**TRECHO SELECIONADO**

“Não sei se há alguma contradição nisso. Depois que fiz o disco (As
quatro estações), comecei a achar que Deus não existe”, Renato Russo, ao ser
questionado pelo jornal O Globo se era compatível ser cristão e gostar de se
relacionar com ambos os sexos.
Em 2010, a jornalista e
pesquisadora Chris Fuscaldo foi contratada pela gravadora EMI para escrever
textos para o relançamento em CD da discografia completa da Legião Urbana que
seria lançada naquele ano. Naquela ocasião, a edição mal feita pela gravadora gerou
a insatisfação da autora. Depois de realizar novas entrevistas e apurar mais
informações, tendo como base os textos de 2010, Fuscaldo publicou, no ano
passado, durante as celebrações dos vinte anos da morte do líder da banda, Discobiografia legionária, um apanhado
de histórias acontecidas dentro dos estúdios enquanto a banda gravava seus
discos.
O livro se divide em três partes.
Na primeira delas, Discos de estúdio, fala
sobre os bastidores dos oito discos que a banda gravou. A primeira curiosidade
está logo no primeiro disco, Legião
Urbana, gravado em 1985, quando Renato, ainda um cantor desconhecido, não
facilitou a vida da gravadora. Segundo Jorge Davidson, gerente artístico da
EMI-Odeon, gravadora com quem o grupo iria assinar um contrato para a gravação
de três discos afirma que Renato Russo “não
foi humilde nem se emocionou, mas se mostrou gentil e agradável. Fez uma série
de perguntas, como se já fosse um artista em negociação”.

**TRECHOS DE DADOS**

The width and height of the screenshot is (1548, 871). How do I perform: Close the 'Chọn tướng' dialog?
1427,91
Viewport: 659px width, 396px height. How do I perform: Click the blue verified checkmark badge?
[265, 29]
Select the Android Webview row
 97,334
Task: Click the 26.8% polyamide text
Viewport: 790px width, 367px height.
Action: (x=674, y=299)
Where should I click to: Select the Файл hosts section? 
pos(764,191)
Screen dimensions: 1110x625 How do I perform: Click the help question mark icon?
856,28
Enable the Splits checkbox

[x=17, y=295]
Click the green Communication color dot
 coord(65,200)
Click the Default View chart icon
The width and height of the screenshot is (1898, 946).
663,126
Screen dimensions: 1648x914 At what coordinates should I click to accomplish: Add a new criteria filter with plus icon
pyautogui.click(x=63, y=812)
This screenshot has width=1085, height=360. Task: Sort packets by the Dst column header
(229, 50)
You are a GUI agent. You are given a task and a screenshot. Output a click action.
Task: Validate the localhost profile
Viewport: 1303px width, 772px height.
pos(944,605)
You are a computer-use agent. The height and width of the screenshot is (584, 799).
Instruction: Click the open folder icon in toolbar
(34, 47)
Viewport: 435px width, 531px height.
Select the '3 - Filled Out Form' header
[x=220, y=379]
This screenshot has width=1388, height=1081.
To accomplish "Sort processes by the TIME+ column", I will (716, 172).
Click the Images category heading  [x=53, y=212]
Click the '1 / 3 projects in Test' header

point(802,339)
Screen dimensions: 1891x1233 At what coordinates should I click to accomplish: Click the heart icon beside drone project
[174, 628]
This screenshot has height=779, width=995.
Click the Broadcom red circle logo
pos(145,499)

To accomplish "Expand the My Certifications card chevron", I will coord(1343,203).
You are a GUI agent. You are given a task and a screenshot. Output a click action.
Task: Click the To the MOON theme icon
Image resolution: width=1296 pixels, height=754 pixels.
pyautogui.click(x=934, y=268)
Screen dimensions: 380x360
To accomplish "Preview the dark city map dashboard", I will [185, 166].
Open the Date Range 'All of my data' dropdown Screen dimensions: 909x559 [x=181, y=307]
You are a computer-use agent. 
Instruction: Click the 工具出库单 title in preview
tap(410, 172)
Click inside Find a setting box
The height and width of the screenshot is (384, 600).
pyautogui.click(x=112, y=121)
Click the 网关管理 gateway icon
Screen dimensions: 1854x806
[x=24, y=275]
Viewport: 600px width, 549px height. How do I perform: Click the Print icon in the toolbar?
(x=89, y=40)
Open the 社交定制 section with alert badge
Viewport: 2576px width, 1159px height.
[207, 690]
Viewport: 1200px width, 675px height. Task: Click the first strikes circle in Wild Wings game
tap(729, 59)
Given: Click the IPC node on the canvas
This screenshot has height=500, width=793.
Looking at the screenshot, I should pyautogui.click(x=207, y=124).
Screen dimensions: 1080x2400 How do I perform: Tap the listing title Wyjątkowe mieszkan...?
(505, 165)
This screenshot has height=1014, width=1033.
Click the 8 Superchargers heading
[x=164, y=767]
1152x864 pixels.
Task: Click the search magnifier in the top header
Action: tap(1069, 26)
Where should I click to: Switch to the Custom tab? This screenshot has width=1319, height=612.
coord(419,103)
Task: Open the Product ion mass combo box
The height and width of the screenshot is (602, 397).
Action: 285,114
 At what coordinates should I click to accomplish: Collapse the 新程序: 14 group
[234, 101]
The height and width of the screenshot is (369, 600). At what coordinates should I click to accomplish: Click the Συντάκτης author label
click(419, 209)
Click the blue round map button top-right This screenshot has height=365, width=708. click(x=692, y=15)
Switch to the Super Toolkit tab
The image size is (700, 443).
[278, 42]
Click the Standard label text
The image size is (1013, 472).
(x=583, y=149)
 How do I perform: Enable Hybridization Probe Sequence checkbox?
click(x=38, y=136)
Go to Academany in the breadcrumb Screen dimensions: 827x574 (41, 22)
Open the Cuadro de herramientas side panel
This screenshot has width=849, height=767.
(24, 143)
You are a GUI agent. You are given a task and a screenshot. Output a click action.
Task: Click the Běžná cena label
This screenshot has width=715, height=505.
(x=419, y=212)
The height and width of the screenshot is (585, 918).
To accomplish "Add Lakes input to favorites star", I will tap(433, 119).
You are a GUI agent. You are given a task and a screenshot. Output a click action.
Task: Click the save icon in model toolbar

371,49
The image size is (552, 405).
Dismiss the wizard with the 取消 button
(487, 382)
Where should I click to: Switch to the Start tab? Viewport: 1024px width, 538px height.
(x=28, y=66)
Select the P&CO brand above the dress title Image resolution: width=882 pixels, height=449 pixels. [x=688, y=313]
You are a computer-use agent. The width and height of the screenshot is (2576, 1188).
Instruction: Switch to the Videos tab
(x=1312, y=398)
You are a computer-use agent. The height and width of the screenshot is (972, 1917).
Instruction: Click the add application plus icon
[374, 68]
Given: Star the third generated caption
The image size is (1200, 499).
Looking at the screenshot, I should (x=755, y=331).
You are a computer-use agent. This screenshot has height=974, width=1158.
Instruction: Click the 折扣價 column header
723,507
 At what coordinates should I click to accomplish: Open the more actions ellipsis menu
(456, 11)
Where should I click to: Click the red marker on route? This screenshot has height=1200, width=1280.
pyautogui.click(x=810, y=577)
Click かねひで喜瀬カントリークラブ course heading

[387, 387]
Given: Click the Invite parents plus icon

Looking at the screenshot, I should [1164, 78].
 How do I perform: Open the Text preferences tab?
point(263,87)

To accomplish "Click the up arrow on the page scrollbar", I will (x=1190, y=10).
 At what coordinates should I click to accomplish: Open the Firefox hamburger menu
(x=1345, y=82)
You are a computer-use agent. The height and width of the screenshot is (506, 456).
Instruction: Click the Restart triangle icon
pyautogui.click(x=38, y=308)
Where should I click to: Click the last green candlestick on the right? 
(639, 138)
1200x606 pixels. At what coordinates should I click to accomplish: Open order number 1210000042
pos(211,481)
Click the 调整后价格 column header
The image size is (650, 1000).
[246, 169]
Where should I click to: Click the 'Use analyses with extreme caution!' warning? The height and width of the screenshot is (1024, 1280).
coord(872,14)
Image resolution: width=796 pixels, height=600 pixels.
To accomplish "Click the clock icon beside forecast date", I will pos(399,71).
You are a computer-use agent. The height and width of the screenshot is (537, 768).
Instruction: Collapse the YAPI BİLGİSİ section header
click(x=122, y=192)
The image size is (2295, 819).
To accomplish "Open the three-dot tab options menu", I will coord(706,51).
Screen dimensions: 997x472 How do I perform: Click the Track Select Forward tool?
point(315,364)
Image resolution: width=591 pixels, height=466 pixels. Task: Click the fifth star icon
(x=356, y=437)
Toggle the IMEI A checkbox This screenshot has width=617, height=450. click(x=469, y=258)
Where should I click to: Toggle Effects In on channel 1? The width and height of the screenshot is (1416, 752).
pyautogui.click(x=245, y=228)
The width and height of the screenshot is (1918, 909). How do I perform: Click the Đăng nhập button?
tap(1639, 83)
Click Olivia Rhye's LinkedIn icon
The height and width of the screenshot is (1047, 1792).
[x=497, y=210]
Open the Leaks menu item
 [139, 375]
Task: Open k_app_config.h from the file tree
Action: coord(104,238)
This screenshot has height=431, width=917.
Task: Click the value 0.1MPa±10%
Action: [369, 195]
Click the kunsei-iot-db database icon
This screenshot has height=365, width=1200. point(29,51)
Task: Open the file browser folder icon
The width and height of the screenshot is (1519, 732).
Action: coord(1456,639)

**TAREFAS A REALIZAR**
(a) Transcreva do texto sobre a Legião Urbana o trecho que vai de "Em 2010, a jornalista" até "em três partes.".
(b) Por favor, escreva a continuação do texto sobre a Legião Urbana a partir do ponto em que ele termina.

**RESPOSTAS DO EXERCÍCIO**
(a)
Em 2010, a jornalista e
pesquisadora Chris Fuscaldo foi contratada pela gravadora EMI para escrever
textos para o relançamento em CD da discografia completa da Legião Urbana que
seria lançada naquele ano. Naquela ocasião, a edição mal feita pela gravadora gerou
a insatisfação da autora. Depois de realizar novas entrevistas e apurar mais
informações, tendo como base os textos de 2010, Fuscaldo publicou, no ano
passado, durante as celebrações dos vinte anos da morte do líder da banda, Discobiografia legionária, um apanhado
de histórias acontecidas dentro dos estúdios enquanto a banda gravava seus
discos.
O livro se divide em três partes.

(b)
Outra curiosidade está no
terceiro disco, Que país é esse 1978/1985,
lançado em 1987, que foi gravado às pressas, em pouco mais de um mês, por
três motivos: a gravadora estava cobrando que a banda fechasse logo o ciclo dos
três primeiros discos em 36 meses, prazo já estourado; Renato vivia uma crise
de criatividade; e o cantor temia perder para a nova banda dos irmãos Lemos (Fê
e Flávio), Capital Inicial, as músicas que o trio tocava na época do Aborto
Elétrico. A gravação desse disco também é marcada pelo inicio da crise que
levaria a expulsão do baixista Renato Rocha da banda por chegar reiteradamente
atrasado ás gravações, perder voos e também por, do ponto de vista dos demais
integrantes do grupo, não se dedicar às composições como deveria.
A segunda parte do livro, Discos ao vivo e coletâneas, mostra que Música para acampamento, disco lançado
em 1992, tinha uma única finalidade: ganhar dinheiro. “Não foi um álbum de carreira, foi um disco para a gente levantar
recursos”, lembra Rafael Borges, então empresário da banda. Como a turnê do
disco V, lançado no ano anterior,
tinha sido suspensa para Renato se tratar dos seus vícios (álcool e heroína),
da depressão e da doença descoberta em 1990, a banda passava por problemas
financeiros. No entanto, o mesmo Rafael tenta minimizar, afirmando que Renato, “jamais faria algo puramente mercantilista”.
Por isso, mesmo a distância, o vocalista quis dar aos fãs um disco que fosse
relevante e não uma simples repetição, resgatando participações em programas de
rádios, em ensaios e em shows para compor um disco ao vivo.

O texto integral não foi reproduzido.